Russia’s Sputnik news agency also quoted a source familiar with the situation as saying that Syrian forces would enter the flashpoint region within “the next few days.”
“The agreement has been reached on the deployment of the Syrian Armed Forces at the Syrian-Turkish border in Afrin in the north of Aleppo in the next few days. The agreement was reached between the Syrian government and the Kurds,” the source said.
According to Sputnik, the US, a longtime supporter of the anti-Damascus Kurdish militants, has no knowledge of the deal.
Ankara views the YPG as a terror organization linked to the homegrown militants of the Kurdistan Workers’ Party (PKK), which has been fighting for autonomy on Turkish soil over the past decades.
Angered by a Washington plan to set up a 30,000-strong Kurdish force at its doorstep, Turkey launched on January 19 the so-called Operation Olive Branch in northern Syria to cleanse those regions of the YPG, which forms the primary component of the so-called Syrian Democratic Forces (SDF).
Turkey has threatened to expand its military operation to the nearby Kurdish-controlled Syrian city of Manbij and beyond to the Iraqi border.
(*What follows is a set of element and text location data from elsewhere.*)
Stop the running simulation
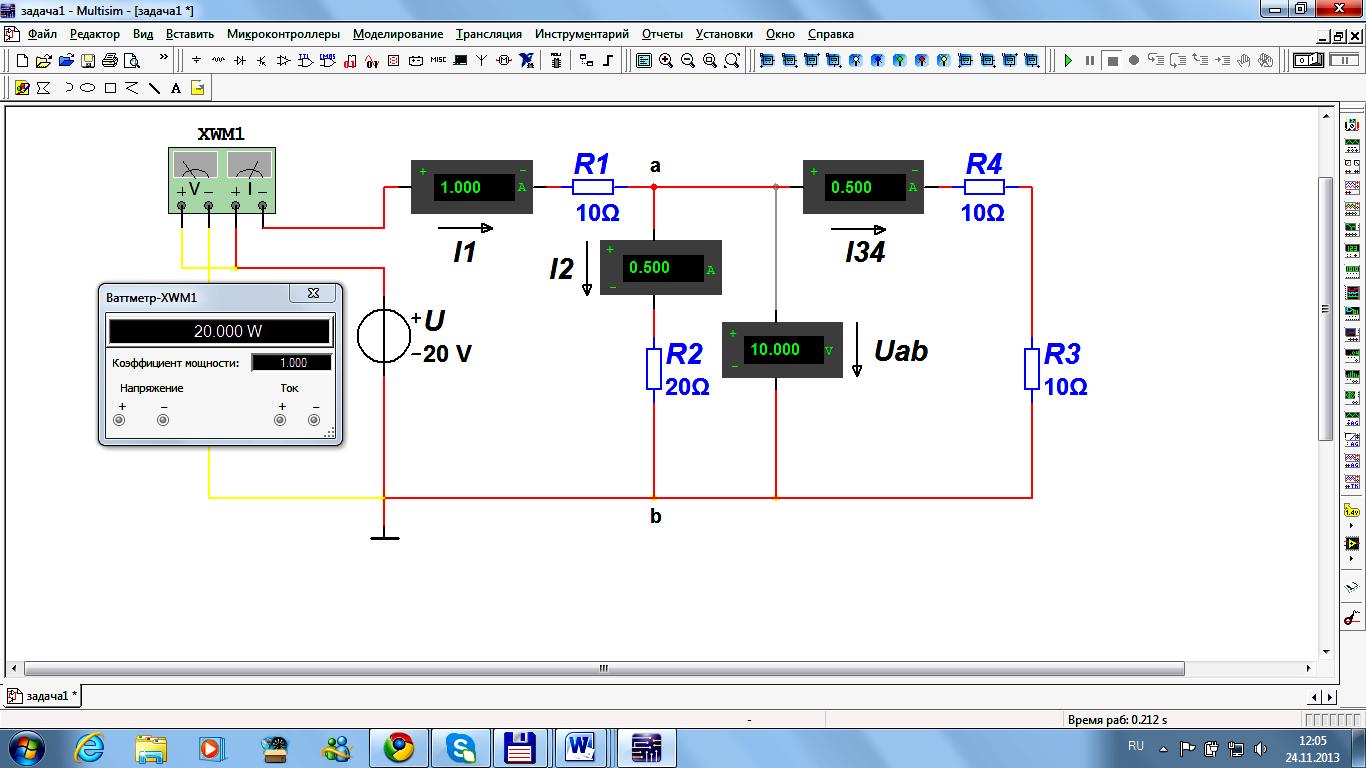 (x=1112, y=61)
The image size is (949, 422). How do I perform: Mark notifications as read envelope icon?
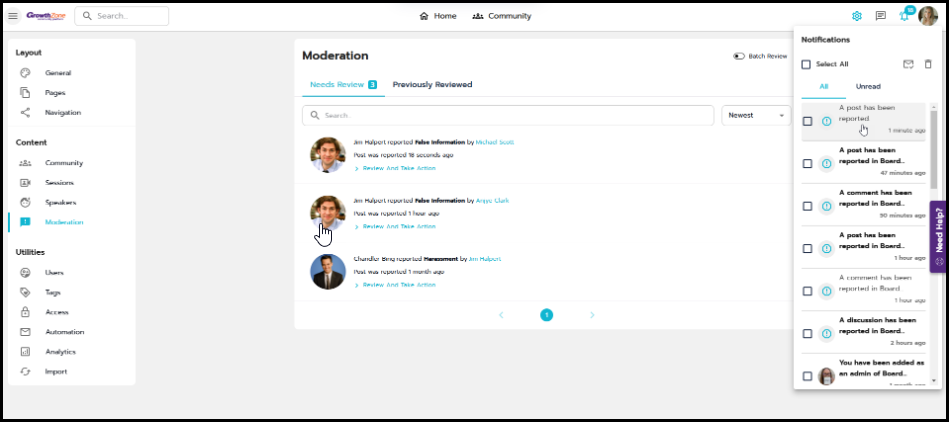click(x=908, y=64)
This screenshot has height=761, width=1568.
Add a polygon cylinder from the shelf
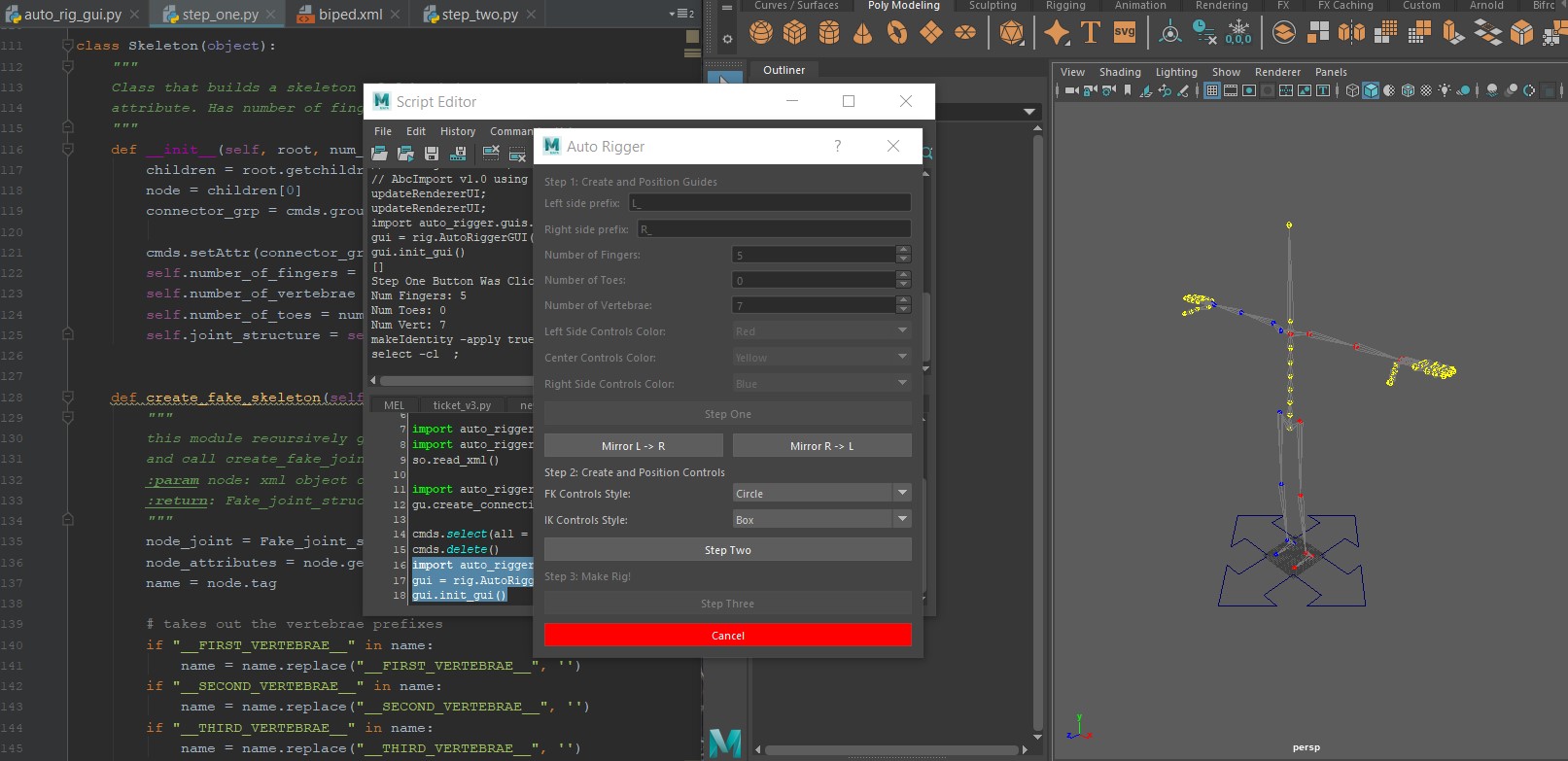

It has also warned the US, its NATO ally, to halt its support for the Kurds or risk confronting Turkish forces on the ground in Syria.
In an exclusive report on February 11, Reuters said the Kurdish militants controlling Afrin are getting indirect assistance from Syrian government forces in the face Turkish assaults.
Kino Gabriel, the SDF spokesman, said the “fundamental route” to get reinforcements to Afrin is via government forces, adding, “There are understandings between the two forces … for the sake of delivering reinforcements.”
The developments come a few weeks after Kurdish authorities in the Afrin district appealed to the government of President Bashar al-Assad to send troops and help defend them against the Turkish incursion in line with protecting Syria’s sovereignty.
The Syrian government has given a degree of authority to the Kurdish regions to run their own affairs in the face of a foreign-backed militancy. The US, however, has used the vacuum to establish a foothold in those regions with the help of militants.
Assad has described US-sponsored Kurdish armed elements as “traitors” to the nation but has also denounced Turkish incursions as an act of aggression.